→ Given entries
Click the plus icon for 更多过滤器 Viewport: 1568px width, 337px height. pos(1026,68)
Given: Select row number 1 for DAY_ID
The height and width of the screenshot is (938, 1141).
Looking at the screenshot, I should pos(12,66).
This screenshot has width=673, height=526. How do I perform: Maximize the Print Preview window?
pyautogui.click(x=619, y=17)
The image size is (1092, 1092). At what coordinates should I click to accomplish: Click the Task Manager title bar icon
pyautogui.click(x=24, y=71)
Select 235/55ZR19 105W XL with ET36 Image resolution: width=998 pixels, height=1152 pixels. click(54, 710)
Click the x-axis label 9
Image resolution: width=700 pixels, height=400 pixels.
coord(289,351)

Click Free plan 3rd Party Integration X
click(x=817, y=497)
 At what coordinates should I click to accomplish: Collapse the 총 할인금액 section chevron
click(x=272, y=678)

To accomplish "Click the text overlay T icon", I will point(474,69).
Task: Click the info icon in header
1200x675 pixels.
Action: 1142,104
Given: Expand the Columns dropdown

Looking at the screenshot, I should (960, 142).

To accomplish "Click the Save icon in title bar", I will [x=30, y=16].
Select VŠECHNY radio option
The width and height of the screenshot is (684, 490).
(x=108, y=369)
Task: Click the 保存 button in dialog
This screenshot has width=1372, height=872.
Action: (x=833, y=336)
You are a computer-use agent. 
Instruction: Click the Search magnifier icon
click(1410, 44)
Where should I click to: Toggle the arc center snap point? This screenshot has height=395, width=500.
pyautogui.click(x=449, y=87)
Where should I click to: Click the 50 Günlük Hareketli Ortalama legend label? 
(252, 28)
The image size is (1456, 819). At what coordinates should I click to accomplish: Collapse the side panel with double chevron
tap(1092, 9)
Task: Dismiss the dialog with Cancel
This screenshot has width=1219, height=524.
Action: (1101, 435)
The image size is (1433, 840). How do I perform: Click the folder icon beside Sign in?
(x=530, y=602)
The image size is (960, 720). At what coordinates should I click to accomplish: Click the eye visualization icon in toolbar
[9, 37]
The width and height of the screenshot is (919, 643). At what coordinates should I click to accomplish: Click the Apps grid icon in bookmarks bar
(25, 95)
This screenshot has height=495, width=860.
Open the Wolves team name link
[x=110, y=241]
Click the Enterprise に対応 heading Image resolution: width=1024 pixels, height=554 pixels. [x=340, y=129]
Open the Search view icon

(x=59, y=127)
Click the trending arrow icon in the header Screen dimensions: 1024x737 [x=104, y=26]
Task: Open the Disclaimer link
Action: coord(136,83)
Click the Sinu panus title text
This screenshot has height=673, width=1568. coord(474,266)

→ Task objective
Format the rows above as a Markdown table with the columns Number and Content, giving each non-blank line its own table row with its number and its text. Omit the blank lines.

→ Result below
| Number | Content |
|---|---|
| 1 | Click the plus icon for 更多过滤器 Viewport: 1568px width, 337px height. pos(1026,68) |
| 2 | Given: Select row number 1 for DAY_ID |
| 3 | The height and width of the screenshot is (938, 1141). |
| 4 | Looking at the screenshot, I should pos(12,66). |
| 5 | This screenshot has width=673, height=526. How do I perform: Maximize the Print Preview window? |
| 6 | pyautogui.click(x=619, y=17) |
| 7 | The image size is (1092, 1092). At what coordinates should I click to accomplish: Click the Task Manager title bar icon |
| 8 | pyautogui.click(x=24, y=71) |
| 9 | Select 235/55ZR19 105W XL with ET36 Image resolution: width=998 pixels, height=1152 pixels. click(54, 710) |
| 10 | Click the x-axis label 9 |
| 11 | Image resolution: width=700 pixels, height=400 pixels. |
| 12 | coord(289,351) |
| 13 | Click Free plan 3rd Party Integration X |
| 14 | click(x=817, y=497) |
| 15 |  At what coordinates should I click to accomplish: Collapse the 총 할인금액 section chevron |
| 16 | click(x=272, y=678) |
| 17 | To accomplish "Click the text overlay T icon", I will point(474,69). |
| 18 | Task: Click the info icon in header |
| 19 | 1200x675 pixels. |
| 20 | Action: 1142,104 |
| 21 | Given: Expand the Columns dropdown |
| 22 | Looking at the screenshot, I should (960, 142). |
| 23 | To accomplish "Click the Save icon in title bar", I will [x=30, y=16]. |
| 24 | Select VŠECHNY radio option |
| 25 | The width and height of the screenshot is (684, 490). |
| 26 | (x=108, y=369) |
| 27 | Task: Click the 保存 button in dialog |
| 28 | This screenshot has width=1372, height=872. |
| 29 | Action: (x=833, y=336) |
| 30 | You are a computer-use agent.  |
| 31 | Instruction: Click the Search magnifier icon |
| 32 | click(1410, 44) |
| 33 | Where should I click to: Toggle the arc center snap point? This screenshot has height=395, width=500. |
| 34 | pyautogui.click(x=449, y=87) |
| 35 | Where should I click to: Click the 50 Günlük Hareketli Ortalama legend label?  |
| 36 | (252, 28) |
| 37 | The image size is (1456, 819). At what coordinates should I click to accomplish: Collapse the side panel with double chevron |
| 38 | tap(1092, 9) |
| 39 | Task: Dismiss the dialog with Cancel |
| 40 | This screenshot has width=1219, height=524. |
| 41 | Action: (1101, 435) |
| 42 | The image size is (1433, 840). How do I perform: Click the folder icon beside Sign in? |
| 43 | (x=530, y=602) |
| 44 | The image size is (960, 720). At what coordinates should I click to accomplish: Click the eye visualization icon in toolbar |
| 45 | [9, 37] |
| 46 | The width and height of the screenshot is (919, 643). At what coordinates should I click to accomplish: Click the Apps grid icon in bookmarks bar |
| 47 | (25, 95) |
| 48 | This screenshot has height=495, width=860. |
| 49 | Open the Wolves team name link |
| 50 | [x=110, y=241] |
| 51 | Click the Enterprise に対応 heading Image resolution: width=1024 pixels, height=554 pixels. [x=340, y=129] |
| 52 | Open the Search view icon |
| 53 | (x=59, y=127) |
| 54 | Click the trending arrow icon in the header Screen dimensions: 1024x737 [x=104, y=26] |
| 55 | Task: Open the Disclaimer link |
| 56 | Action: coord(136,83) |
| 57 | Click the Sinu panus title text |
| 58 | This screenshot has height=673, width=1568. coord(474,266) |